◆ **What you need to do**:
Copy the part of the sonnet post that opens with the words "The playa droid" and closes with "made of lime.", switching "drone" to "satellite".

───── Document text

Its presence in old carbonates means then
Ozone and oxygen were in the breeze.
Archean carbonates do not have I,
But it appears when O first graced the air.
And thus another tool is forged, whereby
Our planet’s past can be unearthed to share.
  This gas we breathe controls the biosphere.
  We’d like to know what made it first appear.

The Schrödinger bacteria’s Barsoom,
Where robots scan the wadi of the Styx.
There died, or never lived a microbe bloom
When déjà vu and Dejah Thoris mix,
Her hungry eyes fixed on Hadean seas,
Lowell’s canal dream just an aquifer.
The playa droid with X-ray vision sees;
Areocalcrete Earthings soon infer.
With carbonate and opal intergrown,
Australia’s prayer of cheap uranium,
As vengeful Ares, orbited by drone
Blends nukes and life within his cranium
  Thus Opportunity grinds sands of time
  Which mortals fancy Ceres made of lime.

Thus ends what is possibly the least effective science awareness effort ever. I made it.  A sonnet a day, pulled from the pages of Geology, for the last 6 days of Science Week. And a bonus one earlier today, to try out some ideas I had while thinking up this post. If I wanted to kid myself, I would say that my failure was that I picked something too popular, and that the sonnets got lost in the celebrity gossip and other pop culture frivolity that haunts this form on the internet.  If only I had gone for American Mineralogist Villanelles.

──────────
───── Given material

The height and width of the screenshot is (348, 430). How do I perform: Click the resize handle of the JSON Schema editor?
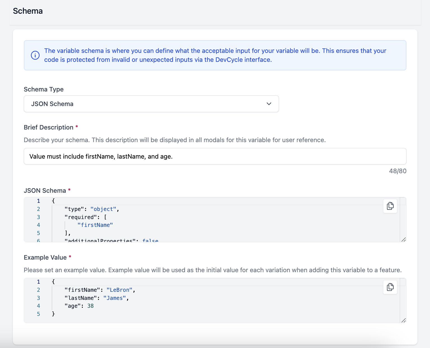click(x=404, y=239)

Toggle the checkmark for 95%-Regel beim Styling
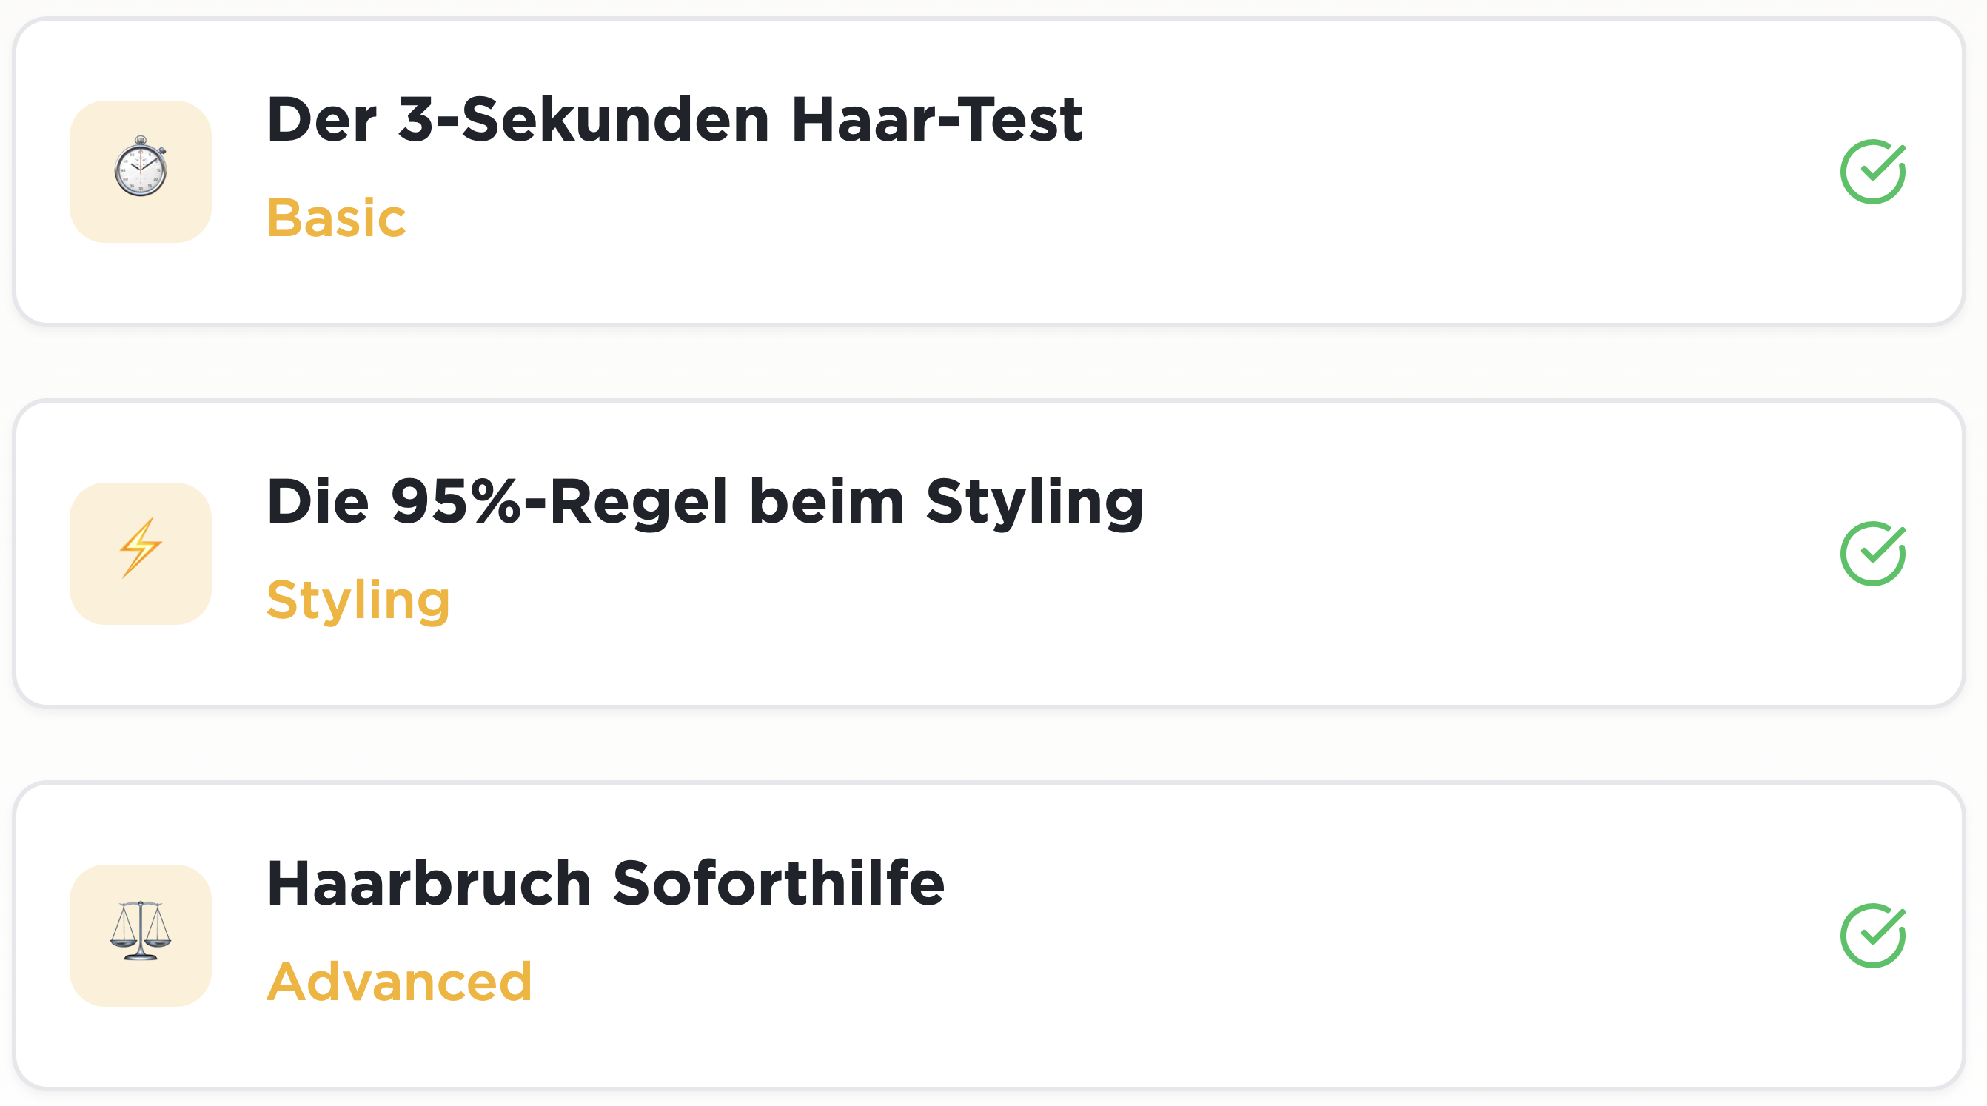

──────────

◆ **Task answer**:
The playa droid with X-ray vision sees;
Areocalcrete Earthings soon infer.
With carbonate and opal intergrown,
Australia’s prayer of cheap uranium,
As vengeful Ares, orbited by satellite
Blends nukes and life within his cranium
  Thus Opportunity grinds sands of time
  Which mortals fancy Ceres made of lime.